Sunday, November 14, 2010

Sarah, Liesel, and the Nazis

Sarah's Key, by Tatiana de Rosnay
The Book Thief, by Markus Zusak

I don't like books about the Holocaust. I have yet to read a Holocaust book that really made a big impression on me.* There, I said it. I have no soul.

So, I don't even know how it happened that BOTH of my book clubs selected Holocaust books last month. How did I let this happen? If I had to recommend one of these novels, it would be Sarah's Key.

From Publishers Weekly: "De Rosnay's U.S. debut fictionalizes the 1942 Paris roundups and deportations, in which thousands of Jewish families were arrested, held at the Vélodrome d'Hiver outside the city, then transported to Auschwitz. Forty-five-year-old Julia Jarmond, American by birth, moved to Paris when she was 20 and is married to the arrogant, unfaithful Bertrand Tézac, with whom she has an 11-year-old daughter. Julia writes for an American magazine and her editor assigns her to cover the 60th anniversary of the Vél' d'Hiv' roundups. Julia soon learns that the apartment she and Bertrand plan to move into was acquired by Bertrand's family when its Jewish occupants were dispossessed and deported 60 years before. She resolves to find out what happened to the former occupants: Wladyslaw and Rywka Starzynski, parents of 10-year-old Sarah and four-year-old Michel. The more Julia discovers—especially about Sarah, the only member of the Starzynski family to survive—the more she uncovers about Bertrand's family, about France and, finally, herself. Already translated into 15 languages, the novel is De Rosnay's 10th (but her first written in English, her first language). It beautifully conveys Julia's conflicting loyalties, and makes Sarah's trials so riveting, her innocence so absorbing, that the book is hard to put down."
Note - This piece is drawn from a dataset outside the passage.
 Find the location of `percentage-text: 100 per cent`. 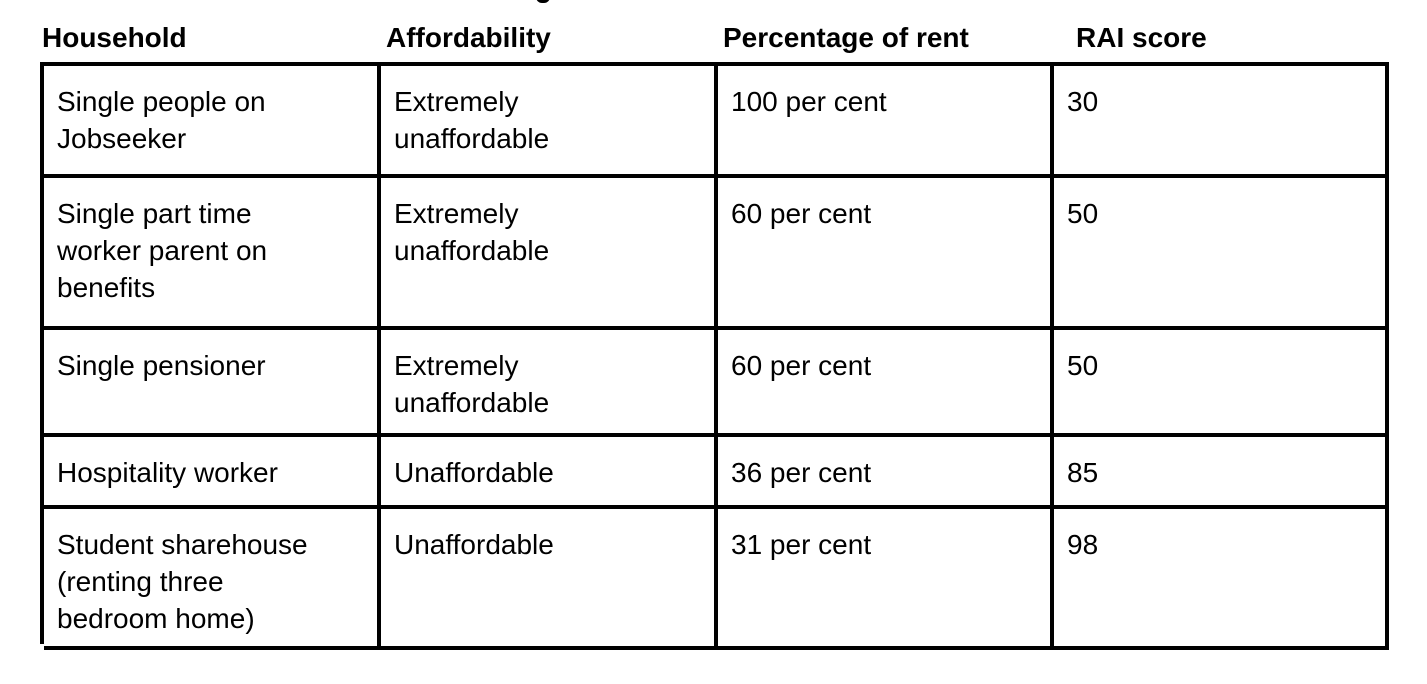

percentage-text: 100 per cent is located at coordinates (809, 102).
I listened to this book, which helped with some of the French pronunciations. I probably cared more about the Julia character because of how other people treated her and despite her actions. That is a tough sell for a heroine.

The Book Thief is a young adult novel that sounded promising from the description, but was just so disappointing.

From School Library Journal: "Zusak has created a work that deserves the attention of sophisticated teen and adult readers. Death himself narrates the World War II-era story of Liesel Meminger from the time she is taken, at age nine, to live in Molching, Germany, with a foster family in a working-class neighborhood of tough kids, acid-tongued mothers, and loving fathers who earn their living by the work of their hands. The child arrives having just stolen her first book–although she has not yet learned how to read–and her foster father uses it,
The Gravediggers Handbook, to lull her to sleep when shes roused by regular nightmares about her younger brothers death. Across the ensuing years of the late 1930s and into the 1940s, Liesel collects more stolen books as well as a peculiar set of friends: the boy Rudy, the Jewish refugee Max, the mayors reclusive wife (who has a whole library from which she allows Liesel to steal), and especially her foster parents. Zusak not only creates a mesmerizing and original story but also writes with poetic syntax, causing readers to deliberate over phrases and lines, even as the action impels them forward. Death is not a sentimental storyteller, but he does attend to an array of satisfying details, giving Liesels story all the nuances of chance, folly, and fulfilled expectation that it deserves. An extraordinary narrative.–Francisca Goldsmith, Berkeley Public Library, CA "

I didn't like Death as the narrator. I sometimes felt like the story was going to go in a weird, inappropriate place (though perhaps that says more about me than the book), but then it would step back. I think my main gripe is that Death would tell you what happens and then go back and tell you how it happened. I enjoy that type of story telling (in How I Met Your Mother), but for me, it just did not work for this book.

Kindle edition notes: The book contains quite a few illustrations that translate well to the Kindle version.

* Please do not interpret this declaration as an invitation to suggest Holocaust books that I might like. I've read a lot. It's too late for me.